The ggplot2 and hrbrthemes packages can be easily installed via
install.packages(c("ggplot2", "hrbrthemes"))
and loaded in the usual way, e.g.
library("ggplot2")
library("hrbrthemes")
3.1 Historical visualisations
John Snow4 created a simple dot map to illustrate the cluster of cholera cases around a water pump - figure 3.1. This allowed him to show the connection between the quality of the water source and cholera cases. He was able to demonstrate that the Southwark and Vauxhall Waterworks Company was taking water from sewage-polluted sections of the Thames and delivering the water to home. Thereby leading to an increased incidence of cholera. This study is a major event in the history of public health and geography. It is regarded as the founding event of the science of epidemiology.
The Hereford Mappa Mundi dates from around 1300 - figure 3.2. It is currently on display at Hereford Cathedral in Hereford, England. It is the largest medieval map known still to exist. At the centre of the map is Jerusalem, in the bottom left is the UK, at the top is the garden of Eden (some of the data points are approximate!)
Florence Nightingale is described as “a true pioneer in the graphical representation of statistics”. Her diagram about the causes of mortality in the army (figure 3.3), was ground breaking. Florence’s graph showed that sanitation was a major killer in the army. After successfully lobbying the government, the mortality rate dropped from 69 to 18 per 1000.
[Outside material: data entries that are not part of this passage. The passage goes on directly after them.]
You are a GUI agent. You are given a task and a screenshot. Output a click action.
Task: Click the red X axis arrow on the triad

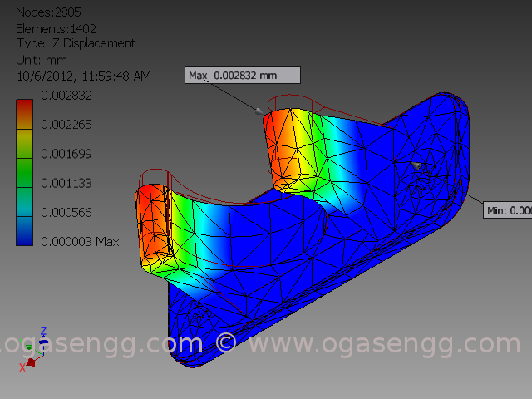31,362

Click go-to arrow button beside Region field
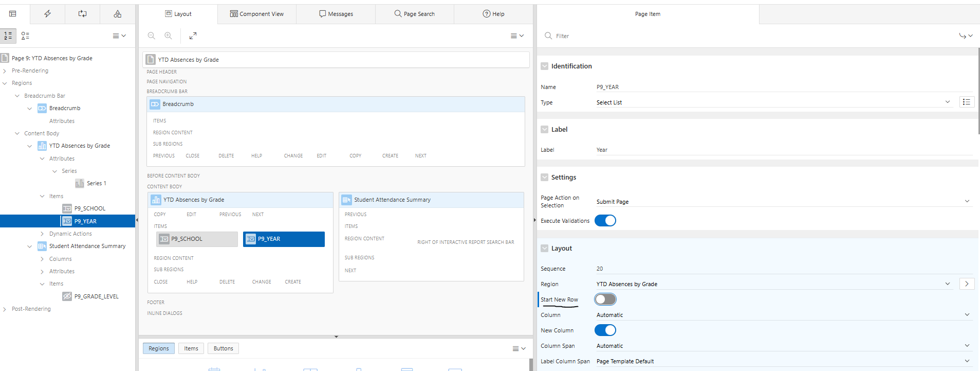(x=966, y=284)
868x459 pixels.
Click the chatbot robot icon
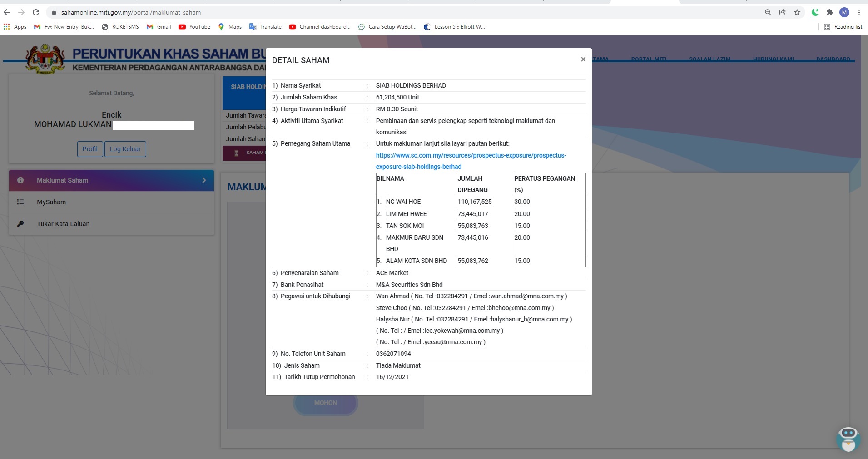848,439
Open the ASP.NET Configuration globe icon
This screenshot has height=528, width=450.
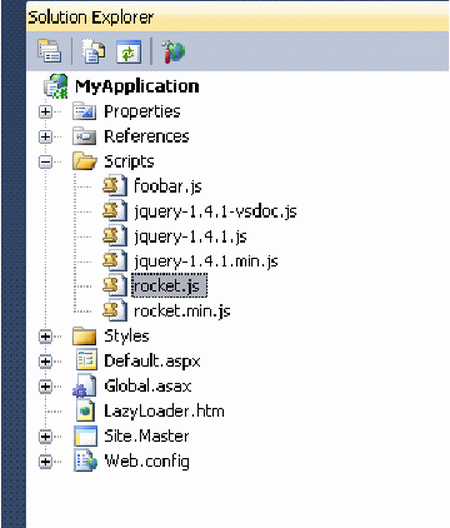click(174, 51)
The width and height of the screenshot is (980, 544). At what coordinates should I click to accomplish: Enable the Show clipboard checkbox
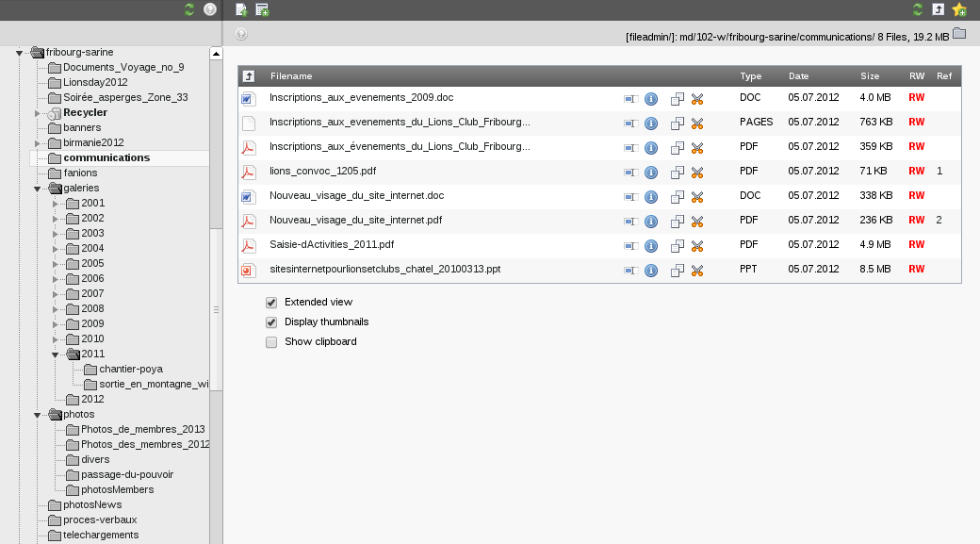point(271,342)
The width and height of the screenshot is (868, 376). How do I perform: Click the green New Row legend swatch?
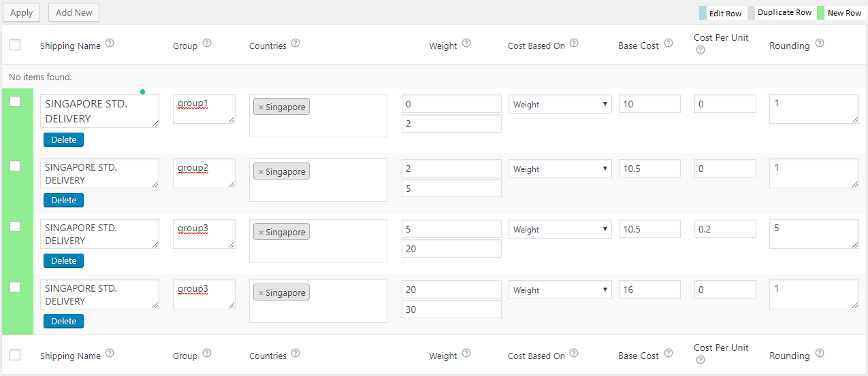point(820,13)
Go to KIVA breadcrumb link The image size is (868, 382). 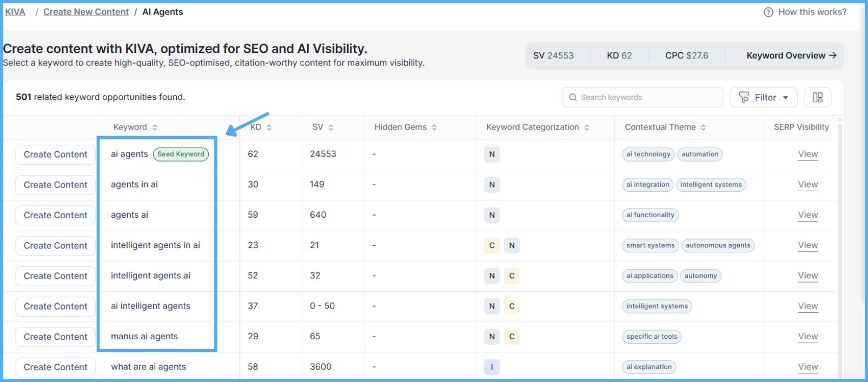(15, 12)
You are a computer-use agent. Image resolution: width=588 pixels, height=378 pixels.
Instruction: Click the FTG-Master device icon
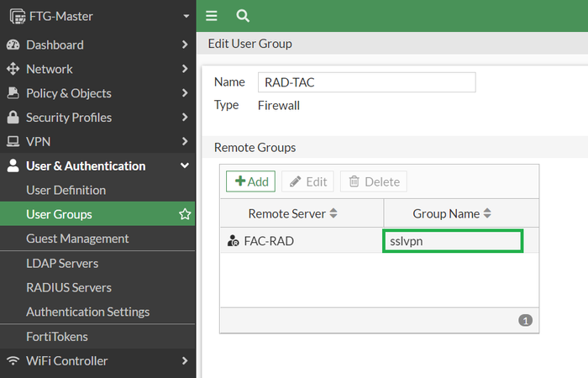pyautogui.click(x=16, y=16)
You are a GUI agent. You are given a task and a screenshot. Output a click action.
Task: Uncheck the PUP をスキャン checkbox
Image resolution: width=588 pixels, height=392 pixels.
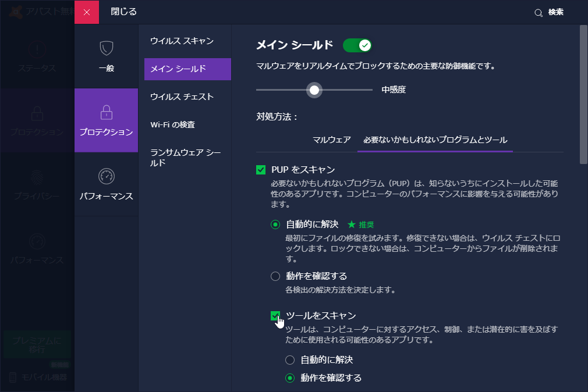tap(260, 169)
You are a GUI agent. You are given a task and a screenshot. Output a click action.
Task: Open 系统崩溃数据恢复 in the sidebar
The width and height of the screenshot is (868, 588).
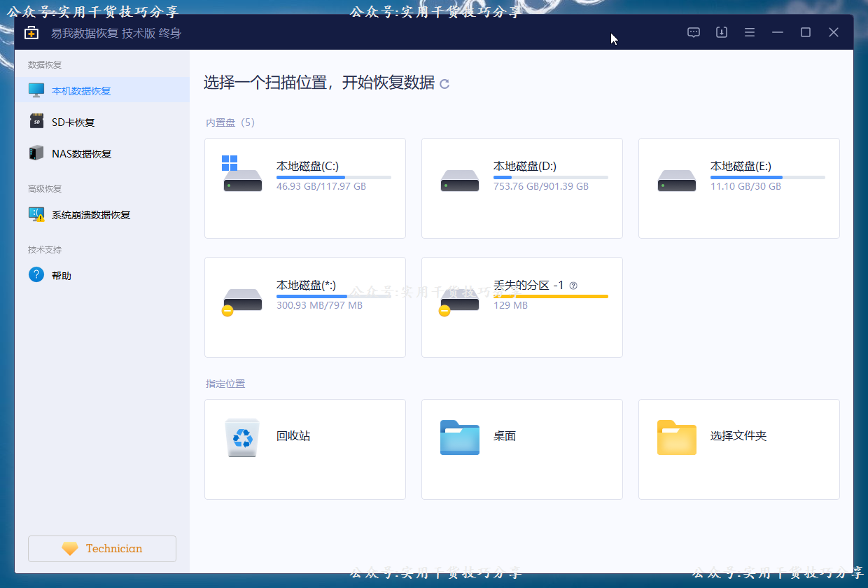tap(91, 215)
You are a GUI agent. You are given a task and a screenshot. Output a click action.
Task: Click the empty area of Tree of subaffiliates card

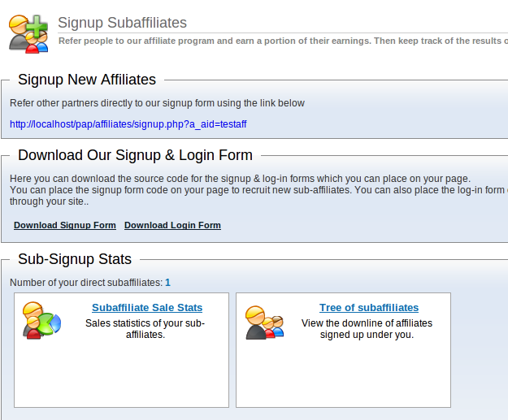[344, 375]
Visualisation is incredibly important. Whenever I get a data set, I automatically start generating plots to get a feel for the data. It helps us to detect interesting patterns in the data; remember plotting can save lives (if you’re Florence Nightingale).
3.2 Scatter plots
A scatter plot has horizontal and vertical axes to plot data points. Typically they are used to show how one variables is affected by another. Let’s start with a simple scatter plot of looking at whether the Bond movies have become more violent over time. In ggplot, we first specify a canvas and then add subsequent layers using the +
operator
ggplot(bond, aes(x = Number, y = Kills)) + # Create a canvas
geom_point() # Add a layer of points
On the \(x\)-axis we have the movie number (chronological movie order) and on the \(y\)-axis we have the number of kills made by Bond. The scatter plot does show a general trend, with an increased number of deaths in latter movies.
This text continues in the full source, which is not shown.